WHAT YOU NEED TO DO. All lines from the one with "Given: Uncheck the red Extract rules checkbox" to the end of the entries below must be written out exactly. Leave out any other line.
- - - - -
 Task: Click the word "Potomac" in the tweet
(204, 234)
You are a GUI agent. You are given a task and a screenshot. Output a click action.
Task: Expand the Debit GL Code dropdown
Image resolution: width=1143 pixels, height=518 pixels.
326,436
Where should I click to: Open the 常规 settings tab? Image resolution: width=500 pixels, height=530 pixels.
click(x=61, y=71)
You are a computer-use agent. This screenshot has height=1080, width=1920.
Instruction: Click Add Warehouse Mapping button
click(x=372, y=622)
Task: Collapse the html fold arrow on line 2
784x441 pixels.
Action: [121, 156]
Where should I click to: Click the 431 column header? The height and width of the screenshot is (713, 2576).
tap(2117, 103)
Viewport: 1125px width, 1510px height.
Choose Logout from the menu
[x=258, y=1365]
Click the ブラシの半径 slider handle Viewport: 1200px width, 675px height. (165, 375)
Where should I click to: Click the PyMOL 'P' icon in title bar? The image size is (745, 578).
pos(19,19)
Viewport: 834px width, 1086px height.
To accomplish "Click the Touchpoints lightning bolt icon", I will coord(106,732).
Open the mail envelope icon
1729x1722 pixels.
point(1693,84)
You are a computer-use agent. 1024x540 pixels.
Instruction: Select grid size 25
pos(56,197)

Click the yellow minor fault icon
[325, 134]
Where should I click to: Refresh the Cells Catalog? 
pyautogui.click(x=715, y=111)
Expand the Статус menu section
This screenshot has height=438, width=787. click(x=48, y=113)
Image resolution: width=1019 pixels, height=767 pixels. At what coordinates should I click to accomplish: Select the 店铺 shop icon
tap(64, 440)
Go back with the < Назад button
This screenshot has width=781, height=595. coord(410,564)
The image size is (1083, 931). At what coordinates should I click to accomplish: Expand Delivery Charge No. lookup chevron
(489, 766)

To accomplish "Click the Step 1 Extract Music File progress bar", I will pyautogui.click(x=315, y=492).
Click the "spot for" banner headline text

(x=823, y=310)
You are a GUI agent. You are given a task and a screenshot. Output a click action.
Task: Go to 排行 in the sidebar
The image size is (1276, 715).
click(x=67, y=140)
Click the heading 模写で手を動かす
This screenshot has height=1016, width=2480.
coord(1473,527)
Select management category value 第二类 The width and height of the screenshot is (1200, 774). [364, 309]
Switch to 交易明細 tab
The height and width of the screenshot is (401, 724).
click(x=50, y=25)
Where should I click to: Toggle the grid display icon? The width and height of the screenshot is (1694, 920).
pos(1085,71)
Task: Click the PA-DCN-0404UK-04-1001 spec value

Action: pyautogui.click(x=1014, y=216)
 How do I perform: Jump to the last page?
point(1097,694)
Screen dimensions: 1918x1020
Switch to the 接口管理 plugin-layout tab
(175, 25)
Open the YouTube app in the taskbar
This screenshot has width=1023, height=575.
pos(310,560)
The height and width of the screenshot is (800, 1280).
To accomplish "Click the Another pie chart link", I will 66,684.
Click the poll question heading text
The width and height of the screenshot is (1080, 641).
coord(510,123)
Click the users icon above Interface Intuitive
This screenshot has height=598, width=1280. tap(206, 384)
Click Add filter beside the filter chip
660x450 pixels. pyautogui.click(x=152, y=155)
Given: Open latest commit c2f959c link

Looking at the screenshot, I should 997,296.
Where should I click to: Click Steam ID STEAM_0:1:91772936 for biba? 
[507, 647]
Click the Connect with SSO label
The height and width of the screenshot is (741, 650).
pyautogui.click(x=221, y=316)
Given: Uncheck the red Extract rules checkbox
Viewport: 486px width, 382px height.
- - - - -
RESPONSE FOR THIS EXERCISE.
Given: Uncheck the red Extract rules checkbox
Viewport: 486px width, 382px height.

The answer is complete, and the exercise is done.